Filme do Dia: O Cristo Proibido (1951), Curzio Malaparte

 


O Cristo Proibido (Il Cristo Proibito, Itália, 1951). Direção e Rot. Original: Curzio Malaparte. Fotografia: Gábor Pogány. Música: Curzio Malaparte. Montagem: Giancarlo Cappelli. Dir. de arte: Léonidas Maroulis. Figurinos: Orféo Tamburi. Com: Raf Vallone, Rina Morelli, Alain Cuny, Anna Maria Ferrero, Elena Varzi, Gino Cervi, Ernesta Rosmino, Philippe Lemaire.

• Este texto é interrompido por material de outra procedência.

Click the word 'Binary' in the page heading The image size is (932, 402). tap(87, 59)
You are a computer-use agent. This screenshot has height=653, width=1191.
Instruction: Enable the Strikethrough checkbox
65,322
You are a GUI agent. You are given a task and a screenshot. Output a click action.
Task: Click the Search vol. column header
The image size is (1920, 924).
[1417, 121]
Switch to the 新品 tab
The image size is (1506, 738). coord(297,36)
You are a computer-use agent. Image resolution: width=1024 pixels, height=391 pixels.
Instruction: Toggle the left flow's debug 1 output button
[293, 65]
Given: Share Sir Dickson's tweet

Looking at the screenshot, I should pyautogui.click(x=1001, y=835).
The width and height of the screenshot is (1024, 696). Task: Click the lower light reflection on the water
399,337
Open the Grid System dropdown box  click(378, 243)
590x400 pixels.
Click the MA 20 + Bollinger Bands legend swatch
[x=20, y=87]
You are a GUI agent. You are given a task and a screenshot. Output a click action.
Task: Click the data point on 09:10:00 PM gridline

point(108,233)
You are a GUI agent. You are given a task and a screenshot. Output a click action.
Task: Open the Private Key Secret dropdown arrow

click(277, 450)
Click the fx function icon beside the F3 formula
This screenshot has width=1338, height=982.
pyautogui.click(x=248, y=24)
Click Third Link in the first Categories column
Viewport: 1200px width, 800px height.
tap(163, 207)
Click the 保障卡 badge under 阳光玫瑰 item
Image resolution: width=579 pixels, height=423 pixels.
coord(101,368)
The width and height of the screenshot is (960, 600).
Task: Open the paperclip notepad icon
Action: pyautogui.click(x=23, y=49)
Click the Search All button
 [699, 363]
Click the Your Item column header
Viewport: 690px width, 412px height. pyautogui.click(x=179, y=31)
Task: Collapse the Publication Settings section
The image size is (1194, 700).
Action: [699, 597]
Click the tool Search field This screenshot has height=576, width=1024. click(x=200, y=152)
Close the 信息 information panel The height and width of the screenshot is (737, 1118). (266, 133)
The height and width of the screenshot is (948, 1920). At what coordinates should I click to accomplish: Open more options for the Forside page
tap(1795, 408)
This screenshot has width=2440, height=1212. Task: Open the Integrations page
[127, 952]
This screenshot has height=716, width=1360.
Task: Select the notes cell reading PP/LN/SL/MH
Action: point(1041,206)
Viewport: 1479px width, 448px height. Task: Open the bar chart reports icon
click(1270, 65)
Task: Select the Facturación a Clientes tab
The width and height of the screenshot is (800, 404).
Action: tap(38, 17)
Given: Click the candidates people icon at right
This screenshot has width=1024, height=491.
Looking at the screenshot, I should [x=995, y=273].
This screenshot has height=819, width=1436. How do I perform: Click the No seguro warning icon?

Bruno (Vallone) retorna da frente soviética na Segunda Guerra para vingar o irmão mais jovem, morto por traição por um membro de sua cidadela ao qual todos pretendem manter silêncio, incluindo sua mãe (Morelli), o homem por quem tem bem mais estima do que o próprio pai, Mestre Antônio (Cuny) ou a sua ex-futura mulher, Maria (Ferrero), que chega a lhe confessar ter dormido com o irmão pouco antes de sua morte, mas que tampouco revela quem foi o criminoso. Ocorre a festa da Madona e Bruno reencontra uma amiga de infância, Nella (Varzi), que não se envaidece de ter sido considerada heroína, ao dormir com alemães para desviar sua atenção e salvar a vida de alguns rapazes do vilarejo. Após a festa ter acabado e Bruno ter desaparecido por alguns dias, Mestre Antônio lhe chama certo dia a sua oficina e afirma que, apesar de ser considerado santo por alguns e louco por outros, ele apenas tenta purgar a culpa por ter assassinado um homem em sua juventude. Ao dizer que fora ele o autor da delação do irmão de Bruno, é morto por este. Enquanto agoniza, afirma para Bruno que não matara seu irmão e que apenas não podia mais viver, atormentado pela culpa. A mãe de Bruno ao vê-lo chegar com as mãos ensangüentadas revela o nome do verdadeiro delator, Pinin (Lemaire), irmão de Nella. Bruno corre até sua casa e este se entrega de bom grado, inclusive levando o rifle ao qual suplica que Bruno lhe mate. Mas Bruno decide não fazê-lo, retornando a sua mãe e afirmando ter o sangue de um inocente em suas mãos.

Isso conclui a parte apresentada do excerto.